3.4. circMYO1C promoted the VEGFA mRNA stability
MeRIP-Seq revealed that several candidate genes (MYC, VEGFA, HOXA10, Notch1) demonstrated the m6A modification in their genomic location (Figure 4A). Then, RT-qPCR analysis revealed that circMYO1C overexpression significantly up-regulated the VEGFA mRNA level, while circMYO1C knockdown reduced the expression of VEGFA mRNA (Figure 4B, 4C). Meanwhile, the other candidates showed no significant change. Moreover, RNA stability assay using Act D administration showed that circMYO1C overexpression remarkably increased the VEGFA mRNA stability and circMYO1C knockdown repressed the VEGFA mRNA stability (Figure 4D). Taken together, these findings found that VEGFA exhibited the m6A modification and circMYO1C promoted the VEGFA mRNA stability.
3.5. circMYO1C interacted with VEGFA through m6A reader IGF2BP2
Previous research has reported that circRNA could regulate its target mRNA stability, which is mediated by m6A reader IGF2BP216. For the further mechanism by which circMYO1C regulates the stability of VEGFA mRNA, our research put forward a hypothesis that circMYO1C might interact with VEGFA through m6A reader IGF2BP2. Analytical investigation revealed that IGF2BP2 shared the potential m6A modified sites with both circMYO1C junction sites and VEGFA 3’-UTR (Figure 5A). RNA binding protein immunoprecipitation (RIP) analysis proved that, comparing with the control IgG, circMYO1C expression was enriched in the anti-IGF2BP2 antibody precipitation (Figure 5B). RNA pull-down assay using circMYO1C probe confirmed that circMYO1C specifically combined with VEGFA (Figure 5C). As we known, IGF2BP2 possesses 2 RNA-recognition-motif (RRM) domains and 4 K homology (KH) domains17, 18. Thus, the next work for our team was to explore which domain might combine with circMYO1C. FLAG tagged full-length and truncated IGF2BP3 mutants were constructed (Figure 5D). RIP analysis proved KH3-KH4 domains of IGF2BP2 specifically interacted with circMYO1C, which was required for its interaction with circMYO1C and VEGFA mRNA (Figure 5E). RIP analysis demonstrated that circMYO1C overexpression enhanced the IGF2BP2-VEGFA interaction, while circMYO1C knockdown reduced the protein-RNA interaction (Figure 5F). By performing RNA fluorescence in situ hybridization (RNA-FISH) assays, we confirmed the colocalization of endogenously expressed circMYO1C and VEGFA in the cytoplasm (Figure 5G). Overall, these findings unveiled that circMYO1C interacted with VEGFA through m6A reader IGF2BP2.
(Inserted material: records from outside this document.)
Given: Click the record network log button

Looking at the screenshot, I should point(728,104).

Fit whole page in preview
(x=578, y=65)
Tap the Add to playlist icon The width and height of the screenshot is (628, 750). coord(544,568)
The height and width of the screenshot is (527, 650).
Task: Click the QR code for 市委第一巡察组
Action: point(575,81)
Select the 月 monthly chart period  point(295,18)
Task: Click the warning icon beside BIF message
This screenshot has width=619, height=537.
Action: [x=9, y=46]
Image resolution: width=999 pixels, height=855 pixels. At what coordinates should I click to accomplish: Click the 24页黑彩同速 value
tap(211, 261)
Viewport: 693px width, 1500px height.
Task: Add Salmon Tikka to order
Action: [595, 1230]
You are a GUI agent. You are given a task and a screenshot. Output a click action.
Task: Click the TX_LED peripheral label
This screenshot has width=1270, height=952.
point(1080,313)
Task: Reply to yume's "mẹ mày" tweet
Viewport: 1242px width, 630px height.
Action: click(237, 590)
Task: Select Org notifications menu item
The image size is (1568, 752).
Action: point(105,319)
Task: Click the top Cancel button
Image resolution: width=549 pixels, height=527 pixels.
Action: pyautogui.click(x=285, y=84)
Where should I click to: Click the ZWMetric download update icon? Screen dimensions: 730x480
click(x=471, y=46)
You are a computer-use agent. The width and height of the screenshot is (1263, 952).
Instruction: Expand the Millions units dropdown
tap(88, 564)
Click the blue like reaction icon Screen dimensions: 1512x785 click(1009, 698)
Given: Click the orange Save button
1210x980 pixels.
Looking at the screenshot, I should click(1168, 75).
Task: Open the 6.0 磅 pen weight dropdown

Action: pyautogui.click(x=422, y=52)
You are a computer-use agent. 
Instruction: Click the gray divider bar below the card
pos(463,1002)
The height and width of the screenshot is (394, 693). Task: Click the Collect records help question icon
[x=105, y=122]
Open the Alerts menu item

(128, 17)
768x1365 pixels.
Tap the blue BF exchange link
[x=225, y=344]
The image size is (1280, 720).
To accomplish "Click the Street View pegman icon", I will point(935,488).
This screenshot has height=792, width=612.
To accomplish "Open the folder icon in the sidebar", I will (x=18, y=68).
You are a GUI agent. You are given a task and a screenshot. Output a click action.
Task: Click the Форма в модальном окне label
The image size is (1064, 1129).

3.6. circMYO1C knockdown repressed the tumor growth in vivo
To investigate the role of circMYO1C in vivo, the xenograft in vivo mice assay was performed. Results indicated that circMYO1C knockdown reduced the tumor weight (Figure 6A) and volume (Figure 6B). Immumohistochemical staining (IHC) showed that the VEGFA protein was decreased upon circMYO1C knockdown (Figure 6C). Bioluminescence in vivo imaging showed that circMYO1C knockdown repressed the tumor metastasis (Figure 6D). Overall, these finding illustrated that circMYO1C knockdown repressed the tumor growth in vivo.